PeopleSoft has laid out plans to integrate newly acquired J.D. Edwards, saying it will cut about 900 workers and consolidate offices. The company also raised its financial outlook for the rest of the year and 2004.
PeopleSoft chief financial officer Kevin Parker said the job cuts will represent a reduction of about 7 percent of the two companies’ total workforce and will leave the combined company with some 12,000 employees worldwide.
He added that the layoffs and additional savings, such as closure of overlapping offices, will save PeopleSoft as much as US$207 million per year going forward. The layoffs will target marketing, back-office information technology and management jobs, he added, with software developers, sales and consulting staffs largely untouched.

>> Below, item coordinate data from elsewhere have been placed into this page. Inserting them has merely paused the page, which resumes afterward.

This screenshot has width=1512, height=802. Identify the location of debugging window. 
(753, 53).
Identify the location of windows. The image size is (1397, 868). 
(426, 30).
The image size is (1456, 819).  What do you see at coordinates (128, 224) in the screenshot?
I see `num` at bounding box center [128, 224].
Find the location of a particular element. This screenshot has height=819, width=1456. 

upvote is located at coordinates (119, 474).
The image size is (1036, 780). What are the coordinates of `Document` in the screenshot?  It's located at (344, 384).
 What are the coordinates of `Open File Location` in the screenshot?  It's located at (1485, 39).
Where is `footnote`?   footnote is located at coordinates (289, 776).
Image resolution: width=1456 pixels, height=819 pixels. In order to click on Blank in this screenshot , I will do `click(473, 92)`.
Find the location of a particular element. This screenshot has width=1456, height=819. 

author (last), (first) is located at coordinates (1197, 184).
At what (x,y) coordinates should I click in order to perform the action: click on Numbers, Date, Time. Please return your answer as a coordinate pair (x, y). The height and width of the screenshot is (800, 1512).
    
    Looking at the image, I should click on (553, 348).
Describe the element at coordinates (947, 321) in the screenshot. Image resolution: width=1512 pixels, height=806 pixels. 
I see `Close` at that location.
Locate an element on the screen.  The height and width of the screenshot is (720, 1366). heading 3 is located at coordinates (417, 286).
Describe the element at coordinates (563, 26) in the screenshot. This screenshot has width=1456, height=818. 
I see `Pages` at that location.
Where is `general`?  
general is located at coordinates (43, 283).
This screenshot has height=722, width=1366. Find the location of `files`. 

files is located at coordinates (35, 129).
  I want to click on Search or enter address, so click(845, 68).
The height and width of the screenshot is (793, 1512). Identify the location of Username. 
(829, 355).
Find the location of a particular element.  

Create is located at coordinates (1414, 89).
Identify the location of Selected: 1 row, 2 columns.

“PeopleSoft is on track to go from being dominant in three industries to being dominant in 20,” Parker said.
New Road Map
PeopleSoft said it plans to deploy an “army” of salespeople from both companies to support what will become three distinct product lines: PeopleSoft Enterprise, which will be built around the company’s core offerings; EnterpriseOne, which will be aimed at mid-size companies and will rely heavily on J.D. Edwards products; and PeopleSoft World, a platform aimed at global companies.
In each product category, product offerings from the two companies will be melded.
Gartner analyst Betsy Burton told the E-Commerce Times that J.D. Edwards customers may be the biggest beneficiaries of the newly clarified road map from PeopleSoft. PeopleSoft’s own customers are still waiting for the Oracle deal to be either put to rest or consummated.
“Until the antitrust issues are resolved, the deal is in limbo — and so, to a certain extent, are some customers,” Burton said.
Buying It Back
Pleasanton, California-based PeopleSoft also said it will set out to buy back some $350 million worth of its own stock, a move seen as yet another obstacle to Oracle’s hostile takeover bid.
Oracle responded by saying it remains committed to buying the smaller company and will extend its tender offer of $19.50 per share until October 17th. The offer previously was set to expire in about two weeks. Oracle said 38.7 million shares have been tendered so far.
However, speaking at the analyst conference, PeopleSoft CEO Craig Conway suggested it is only a matter of time before the Oracle drama fizzles out.
“I don’t think the Oracle bid is a current issue,” Conway said. “It’s a movie that has been playing a long time. I think people have lost interest in it.”